Eric: Moving on, one thing in particular that struck me while reading this chapter is Igor Karkaroff, and specifically, his very apparent, very transparent love and preference for Viktor Krum. They are shown walking side by side, huddled together most of the time, and following dinner, Igor Karkaroff goes over to Viktor and says, [imitating Karkaroff] “Have you eaten enough? Have you had some wine? I can have the house-elves…”
Andrew: “You sweet boy.”
[James laughs]
Eric: Yes, he just really lays it on thick. And here’s my question: The champions were not chosen prior to this moment.

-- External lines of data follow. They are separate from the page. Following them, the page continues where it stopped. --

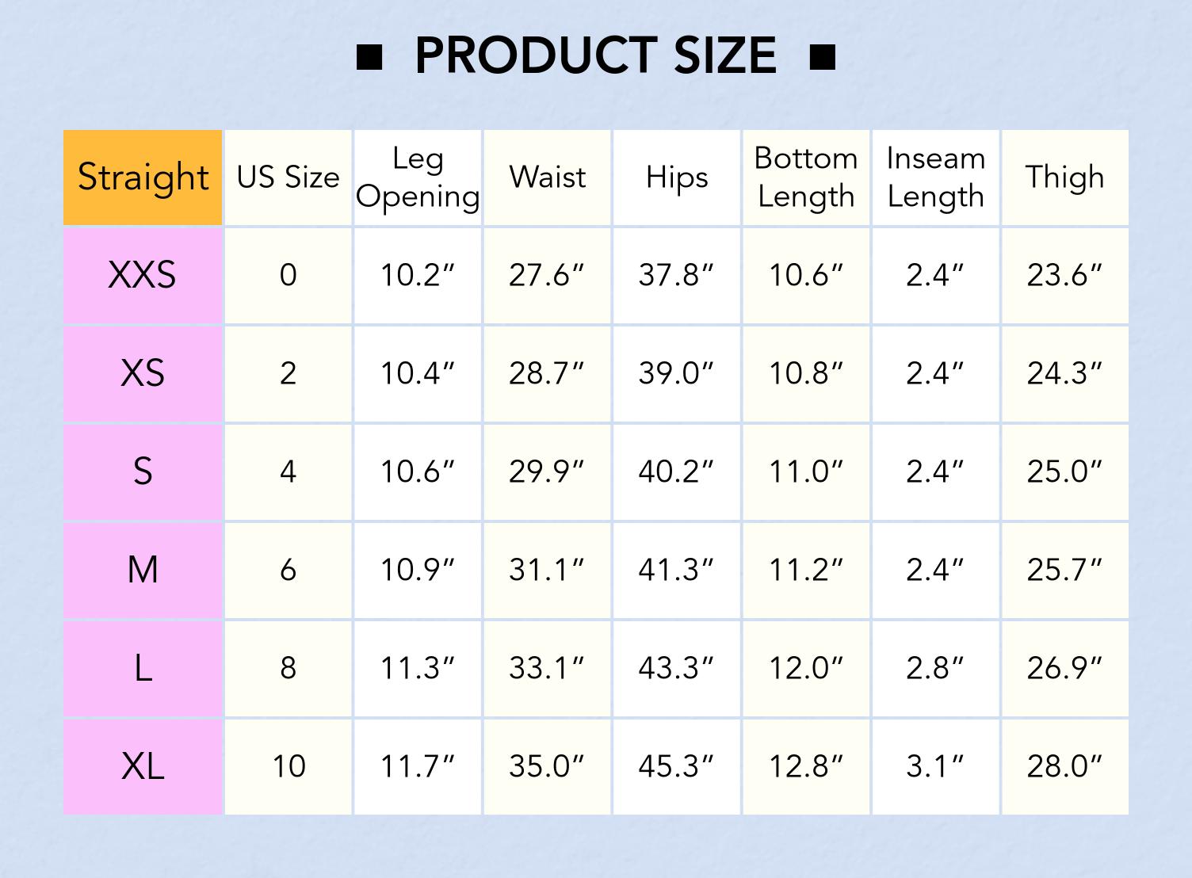Select the M size row label
The height and width of the screenshot is (878, 1192).
143,570
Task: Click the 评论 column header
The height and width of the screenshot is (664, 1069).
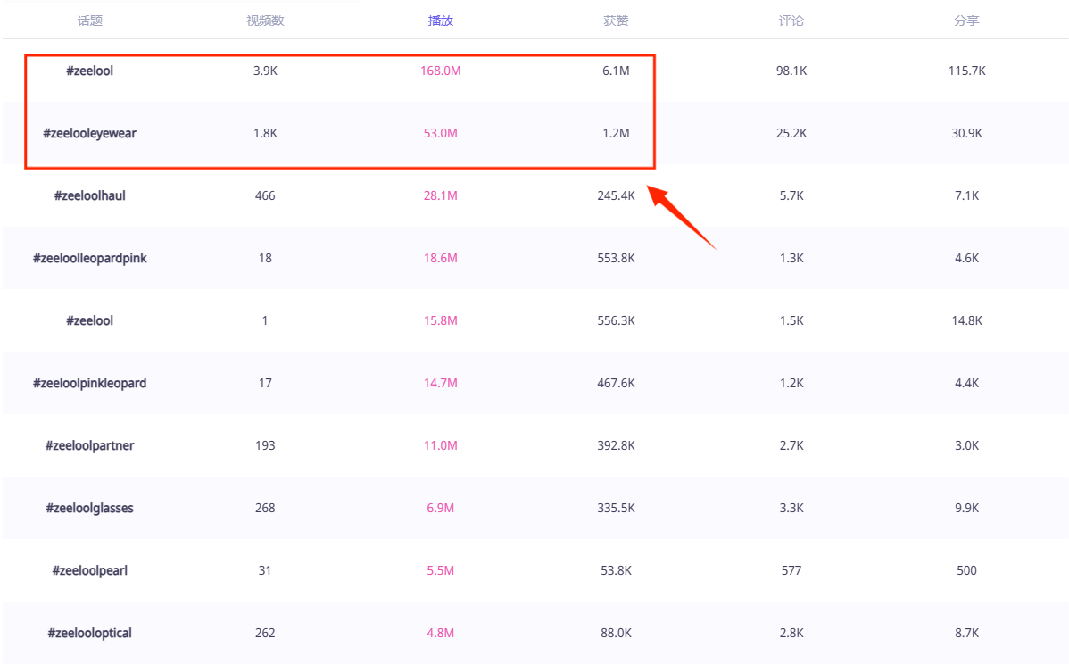Action: pos(791,21)
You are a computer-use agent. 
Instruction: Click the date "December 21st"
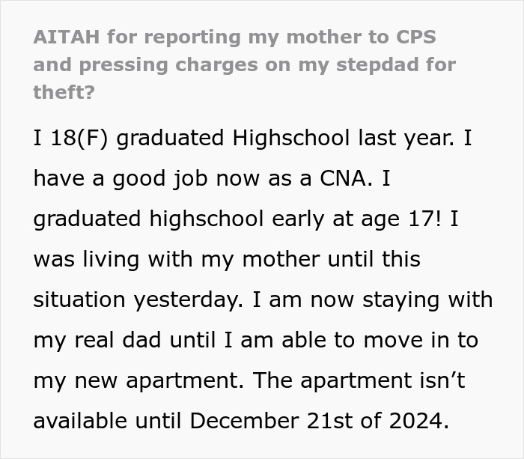[x=278, y=420]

Both of these other European schools have brought 20 of their best students. 20. It is very clear to me who Karkaroff wants to be the Durmstrang champion.
[Andrew laughs]
Eric: And is that fair to the other 20 students, including Poliakoff?
Andrew: No!
Eric: No.
Laura: Of course not.
James: That disgusting boy?
[Andrew laughs]
Eric: Yeah, exactly.
Andrew: No, and it makes me wonder if Karkaroff feels that by giving Krum a boost of confidence by paying a lot of attention to him, checking in on him, etc., on the grounds of Hogwarts near the Goblet, I’m wondering if this is his way of trying to motivate the Goblet in some way to select Krum as Durmstrang’s champion.
Eric: That’s interesting.
Andrew: We don’t know how the Goblet works, so I’m completely taking a guess here. But the only thing that makes me excited about this idea is that it’s mentioned at one point in this chapter that the Goblet sits exactly where the Sorting Hat normally does, and that just put in my head how the Sorting Hat pays attention to your thoughts and needs. And so I’m just thinking maybe there’s something there with the Goblet detecting who’s most confident who can take this on best from Durmstrang.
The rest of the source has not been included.